— Work to do —
A. Translate this sentence from the passage on transport system resilience into Spanish: "This methodology addresses key requirements of an effective simulation-based decision-support tool."
B. From the passage on transport system resilience, reproduce the part that opens with the words containing "Given the frequency" and closes with "basis for decision-making.".

— Document section —
Given the frequency and severity of the adverse effects of climatic hazard events and the increasing complexity of infrastructure systems, advanced methods are needed to accurately assess resilience and plan resilience enhancing interventions. Quantitative simulation-based methods have emerged as effective tools for capturing such complexities and their associated uncertainties, offering a more comprehensive assessment than previously possible, thereby providing an improved basis for decision-making.
The primary objective of this doctoral research was to advance the state-of-the-art in the use of simulation-based methodologies for assessing the resilience of transport systems and evaluating possible resilience enhancing interventions. The research developed methods that not only contributed to scientific knowledge but are also applicable in real-world scenarios. In particular, the developed methods improve the understanding of how various parts of transport systems, including the physical infrastructure, its environment, and the responsible organization, interact and evolve over time under scenarios of stress and improvement. This enables infrastructure managers to better understand and identify system vulnerabilities, evaluate the dynamic impacts of interventions, and plan to improve the resilience of their systems.
The first major contribution of this research is the development of a simulation-based methodology for defining, setting up, and evaluating resilience-enhancing interventions. This methodology addresses key requirements of an effective simulation-based decision-support tool. The first requirement is capturing the diversity of intervention types, including those that can be done on the physical infrastructure, e.g., retrofitting vulnerable assets, those on the environment, e.g., building a flood protection wall, and those related to the organization, e.g., hiring more crews to expedite restoration. Other requirements include incorporating the spatial and temporal characteristics of interventions, modeling the interactions between interventions when combined into portfolios, and accounting for the uncertainties that affect their performance. By addressing these aspects, the methodology provides infrastructure managers with a more comprehensive understanding of how different interventions or combinations thereof can enhance system resilience.

— Supplied records —
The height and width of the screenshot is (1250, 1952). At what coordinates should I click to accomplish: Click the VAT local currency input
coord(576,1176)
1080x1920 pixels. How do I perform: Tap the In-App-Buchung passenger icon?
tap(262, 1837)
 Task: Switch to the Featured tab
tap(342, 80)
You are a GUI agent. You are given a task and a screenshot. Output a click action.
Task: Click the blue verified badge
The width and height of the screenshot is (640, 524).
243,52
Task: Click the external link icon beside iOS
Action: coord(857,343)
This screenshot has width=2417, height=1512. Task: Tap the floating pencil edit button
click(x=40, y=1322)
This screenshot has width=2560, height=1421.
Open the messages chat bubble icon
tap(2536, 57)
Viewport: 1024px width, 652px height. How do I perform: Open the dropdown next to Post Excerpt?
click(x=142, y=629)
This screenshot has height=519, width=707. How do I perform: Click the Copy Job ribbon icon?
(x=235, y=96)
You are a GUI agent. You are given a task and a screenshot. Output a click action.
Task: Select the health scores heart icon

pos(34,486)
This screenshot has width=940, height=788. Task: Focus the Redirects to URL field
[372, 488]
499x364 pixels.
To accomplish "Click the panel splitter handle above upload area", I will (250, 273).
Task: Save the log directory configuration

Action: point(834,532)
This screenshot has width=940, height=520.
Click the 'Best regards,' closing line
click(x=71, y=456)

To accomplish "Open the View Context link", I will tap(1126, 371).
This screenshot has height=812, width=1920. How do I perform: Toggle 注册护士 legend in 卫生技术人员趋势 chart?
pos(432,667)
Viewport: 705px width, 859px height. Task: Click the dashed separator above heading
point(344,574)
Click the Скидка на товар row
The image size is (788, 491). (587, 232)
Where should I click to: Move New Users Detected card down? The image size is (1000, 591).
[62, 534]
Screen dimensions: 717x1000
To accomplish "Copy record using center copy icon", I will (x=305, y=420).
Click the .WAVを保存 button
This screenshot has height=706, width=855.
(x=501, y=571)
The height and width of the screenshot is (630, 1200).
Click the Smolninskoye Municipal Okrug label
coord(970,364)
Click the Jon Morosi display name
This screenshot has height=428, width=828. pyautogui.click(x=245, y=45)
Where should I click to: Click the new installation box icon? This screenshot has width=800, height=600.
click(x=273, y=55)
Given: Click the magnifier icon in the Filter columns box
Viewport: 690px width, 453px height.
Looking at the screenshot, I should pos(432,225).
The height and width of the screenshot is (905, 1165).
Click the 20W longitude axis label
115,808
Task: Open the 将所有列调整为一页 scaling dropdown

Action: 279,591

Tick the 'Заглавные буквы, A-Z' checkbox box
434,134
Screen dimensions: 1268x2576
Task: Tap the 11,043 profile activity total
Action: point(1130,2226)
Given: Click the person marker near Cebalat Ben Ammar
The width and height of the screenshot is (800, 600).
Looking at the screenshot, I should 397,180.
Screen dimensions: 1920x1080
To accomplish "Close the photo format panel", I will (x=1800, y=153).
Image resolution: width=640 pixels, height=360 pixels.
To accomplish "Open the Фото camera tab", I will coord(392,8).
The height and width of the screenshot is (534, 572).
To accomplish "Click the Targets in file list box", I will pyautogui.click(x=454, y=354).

— The replies —
A. Esta metodología aborda requisitos clave de una herramienta eficaz de apoyo a la toma de decisiones basada en simulación.

B.
Given the frequency and severity of the adverse effects of climatic hazard events and the increasing complexity of infrastructure systems, advanced methods are needed to accurately assess resilience and plan resilience enhancing interventions. Quantitative simulation-based methods have emerged as effective tools for capturing such complexities and their associated uncertainties, offering a more comprehensive assessment than previously possible, thereby providing an improved basis for decision-making.